FAA approves first US public-use vertiport in Blackstone, Virginia

The FAA has issued the first conditional approval for a Vertiport at Allen C. Perkinson Blackstone Army Airfield (KBKT), in Blackstone, Virginia, creating a path for the airport to establish the first licensed public-use Vertiport in the US.

NAVOS Air, a Virginia-based air navigation services company, was the proponent of the Vertiport, as part of a project funded by the Virginia Innovation Partnership Corporation (VIPC) through the Virginia Commonwealth Center of Innovation for Autonomous Systems (C2IAS) grant program.

Blackstone Army Airfield (KBKT) is a dual-use airport for military and civilian flight operations. After it is licensed by the Virginia Department of Aviation, the Vertiport will be established and used as part of research on an end-to-end concept of operations NAVOS Air developed based on modifying and designing terminal instrument procedures and enroute infrastructure specifically for Uncrewed Aircraft System (UAS) and AAM uses, with Vertiports serving as anchors to that system.

NAVOS Air technical director Matt Burton said: “Leveraging existing approved infrastructure methods modified for new use cases and research applications will enable AAM operations sooner while providing opportunities to inform the development of future air traffic management systems and facilities. Designating Vertiports is part of the beginning of real progress towards enabling AAM.”

NAVOS Air was the proponent of the Vertiport as part of a research project using an Uncrewed Aircraft System (UAS) to represent larger AAM vehicles for instrument flight operations research.

These special instrument procedures have the potential to deliver UAS/AAM to airport locations, off-airport locations, and newly established Vertiports. Additionally, they will facilitate the integration of emerging airspace users with legacy users, while maximising the efficiency and safety of airspace in this new era of aviation.

During its research, NAVOS Air also analysed designating a heliport to be served by instrument procedures that were optimised for UAS operations. This allowed NAVOS Air to quickly work with the FAA when the guidance for Vertiport design was released in late 2022 to gain approval for the first Vertiport and take the next step to enabling AAM.

Virginia Department of Aviation director Greg Campbell added: “We congratulate VIPC, Navos and the airport sponsor on their efforts to create the first public-use vertiport in the commonwealth. This development aligns with Virginia’s established role as a leader in the development of unmanned systems and emerging technologies.”

The project was conducted with the Virginia Tech Mid-Atlantic Aviation Partnership (MAAP), which provided airworthiness review and flight authorization. UAV Pro enabled operations and safety management at Blackstone Army Airfield. Textron Systems operated the Textron Aerosonde UAS for the project’s flight tests.
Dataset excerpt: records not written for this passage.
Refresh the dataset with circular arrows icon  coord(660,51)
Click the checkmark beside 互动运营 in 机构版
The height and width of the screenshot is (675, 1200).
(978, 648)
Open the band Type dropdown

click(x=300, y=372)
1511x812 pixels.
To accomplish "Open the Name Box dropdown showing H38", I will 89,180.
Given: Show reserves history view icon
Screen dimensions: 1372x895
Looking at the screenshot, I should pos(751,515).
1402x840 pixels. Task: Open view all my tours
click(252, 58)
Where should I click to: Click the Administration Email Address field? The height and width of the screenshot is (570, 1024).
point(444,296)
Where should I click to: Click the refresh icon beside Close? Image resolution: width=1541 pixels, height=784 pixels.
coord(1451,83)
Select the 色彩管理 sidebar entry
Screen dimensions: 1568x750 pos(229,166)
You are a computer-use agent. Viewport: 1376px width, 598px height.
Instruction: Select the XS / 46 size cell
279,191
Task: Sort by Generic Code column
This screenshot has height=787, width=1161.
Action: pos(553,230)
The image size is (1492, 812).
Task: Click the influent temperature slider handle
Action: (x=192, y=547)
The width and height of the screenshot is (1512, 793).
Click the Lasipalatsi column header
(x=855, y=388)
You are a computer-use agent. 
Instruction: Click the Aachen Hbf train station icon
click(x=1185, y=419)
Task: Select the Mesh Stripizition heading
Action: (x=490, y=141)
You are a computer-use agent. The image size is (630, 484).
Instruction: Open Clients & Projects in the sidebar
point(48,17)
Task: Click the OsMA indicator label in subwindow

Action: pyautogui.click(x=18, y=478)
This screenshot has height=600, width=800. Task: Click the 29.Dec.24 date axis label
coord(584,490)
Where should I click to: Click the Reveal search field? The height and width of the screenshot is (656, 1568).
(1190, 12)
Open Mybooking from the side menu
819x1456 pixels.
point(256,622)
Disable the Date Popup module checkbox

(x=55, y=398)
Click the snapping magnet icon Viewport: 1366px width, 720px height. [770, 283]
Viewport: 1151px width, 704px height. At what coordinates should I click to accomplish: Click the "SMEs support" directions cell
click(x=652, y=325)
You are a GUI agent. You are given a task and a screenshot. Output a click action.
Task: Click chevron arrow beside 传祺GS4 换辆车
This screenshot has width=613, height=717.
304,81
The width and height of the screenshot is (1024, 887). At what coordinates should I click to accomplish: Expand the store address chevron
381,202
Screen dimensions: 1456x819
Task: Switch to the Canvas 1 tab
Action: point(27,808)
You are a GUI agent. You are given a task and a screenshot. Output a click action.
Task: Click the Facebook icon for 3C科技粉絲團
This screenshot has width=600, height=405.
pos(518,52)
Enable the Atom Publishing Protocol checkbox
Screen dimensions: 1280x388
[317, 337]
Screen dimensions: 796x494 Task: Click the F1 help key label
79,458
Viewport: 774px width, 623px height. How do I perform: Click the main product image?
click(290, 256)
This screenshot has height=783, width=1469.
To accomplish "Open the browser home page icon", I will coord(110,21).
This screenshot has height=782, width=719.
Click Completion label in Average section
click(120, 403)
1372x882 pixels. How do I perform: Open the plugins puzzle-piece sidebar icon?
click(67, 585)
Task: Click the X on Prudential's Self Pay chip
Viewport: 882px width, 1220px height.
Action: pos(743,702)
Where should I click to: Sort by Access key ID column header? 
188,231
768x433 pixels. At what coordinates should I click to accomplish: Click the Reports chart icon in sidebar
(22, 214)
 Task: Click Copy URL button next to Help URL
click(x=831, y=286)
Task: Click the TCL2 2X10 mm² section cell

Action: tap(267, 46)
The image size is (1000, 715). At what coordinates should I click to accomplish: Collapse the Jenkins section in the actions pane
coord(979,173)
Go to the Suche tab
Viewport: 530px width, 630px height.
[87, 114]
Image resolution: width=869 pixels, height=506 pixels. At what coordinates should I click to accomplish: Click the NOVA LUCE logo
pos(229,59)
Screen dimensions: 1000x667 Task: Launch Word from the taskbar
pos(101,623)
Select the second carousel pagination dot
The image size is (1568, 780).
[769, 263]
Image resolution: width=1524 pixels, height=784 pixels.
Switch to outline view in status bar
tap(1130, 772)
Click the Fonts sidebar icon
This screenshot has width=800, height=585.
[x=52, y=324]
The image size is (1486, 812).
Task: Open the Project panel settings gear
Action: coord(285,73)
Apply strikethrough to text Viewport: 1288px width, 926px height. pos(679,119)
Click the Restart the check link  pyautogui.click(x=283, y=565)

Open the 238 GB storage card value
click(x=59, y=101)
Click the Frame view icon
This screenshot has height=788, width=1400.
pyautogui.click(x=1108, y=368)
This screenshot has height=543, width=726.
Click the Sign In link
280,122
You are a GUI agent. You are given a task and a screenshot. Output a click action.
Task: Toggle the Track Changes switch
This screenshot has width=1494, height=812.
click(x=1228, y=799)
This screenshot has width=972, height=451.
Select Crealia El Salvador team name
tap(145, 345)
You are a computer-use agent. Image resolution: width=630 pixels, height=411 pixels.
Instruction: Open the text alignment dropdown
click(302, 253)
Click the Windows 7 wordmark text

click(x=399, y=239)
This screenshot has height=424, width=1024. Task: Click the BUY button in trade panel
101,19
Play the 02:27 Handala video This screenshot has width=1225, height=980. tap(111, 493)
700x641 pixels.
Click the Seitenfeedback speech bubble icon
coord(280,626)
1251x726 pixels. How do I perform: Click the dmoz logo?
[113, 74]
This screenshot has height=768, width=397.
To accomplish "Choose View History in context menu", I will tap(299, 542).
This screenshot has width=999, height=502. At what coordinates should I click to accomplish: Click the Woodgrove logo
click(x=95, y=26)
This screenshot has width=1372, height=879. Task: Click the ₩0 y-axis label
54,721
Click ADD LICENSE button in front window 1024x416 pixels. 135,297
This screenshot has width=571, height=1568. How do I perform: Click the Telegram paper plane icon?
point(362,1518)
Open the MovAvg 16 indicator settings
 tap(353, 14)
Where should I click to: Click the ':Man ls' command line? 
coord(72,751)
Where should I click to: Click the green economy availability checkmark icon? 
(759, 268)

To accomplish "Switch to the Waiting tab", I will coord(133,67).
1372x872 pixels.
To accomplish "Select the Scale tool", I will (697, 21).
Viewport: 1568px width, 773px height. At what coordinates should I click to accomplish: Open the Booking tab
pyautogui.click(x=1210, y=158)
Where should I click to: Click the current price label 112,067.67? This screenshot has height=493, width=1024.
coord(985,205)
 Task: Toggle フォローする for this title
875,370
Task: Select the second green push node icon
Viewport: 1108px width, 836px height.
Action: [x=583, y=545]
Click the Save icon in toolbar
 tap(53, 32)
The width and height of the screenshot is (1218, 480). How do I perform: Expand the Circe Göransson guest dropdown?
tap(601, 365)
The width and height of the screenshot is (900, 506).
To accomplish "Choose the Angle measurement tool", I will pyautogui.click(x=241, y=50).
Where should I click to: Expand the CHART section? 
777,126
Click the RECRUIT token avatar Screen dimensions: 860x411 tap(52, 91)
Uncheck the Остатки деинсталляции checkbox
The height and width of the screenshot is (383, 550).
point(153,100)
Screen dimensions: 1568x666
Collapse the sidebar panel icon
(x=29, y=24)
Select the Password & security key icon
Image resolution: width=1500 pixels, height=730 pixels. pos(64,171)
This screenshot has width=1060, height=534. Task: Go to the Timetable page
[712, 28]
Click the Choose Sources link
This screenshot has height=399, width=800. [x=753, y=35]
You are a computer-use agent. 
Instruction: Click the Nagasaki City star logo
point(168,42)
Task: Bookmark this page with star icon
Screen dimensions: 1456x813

VIPC established C2IAS in collaboration with Virginia Tech University and Old Dominion University for advancing unmanned systems technology. Its mission encompasses commercialising existing research, facilitating the creation of new companies, promoting applied research in unmanned systems, and driving substantial capital investment and job creation within the state of Virginia.

Tracy Tynan, director of the Unmanned Systems Center at VIPC concluded: “Providing funding for the NAVOS Air Vertiport project is a prime example of the impact C2IAS has made to drive innovation in Virginia.

“The Virginia Unmanned Systems Center at VIPC is a valuable resource for nurturing startup ventures and supporting cutting-edge research that continue building on the state’s national leadership in unmanned systems.”

Earlier this year, VIPC conducted an economic impact study with NEXA Advisors of McLean that projects the AAM industry in Virginia has the potential to generate $16 billion in new business activity and create more than 17,000 full-time jobs in the aerospace and supporting industries during the next 23 years.

By 2045, it is anticipated that over 7.7 million passengers annually, which is equivalent to more than 21,000 passengers per day, will travel in AAM aircraft within Virginia.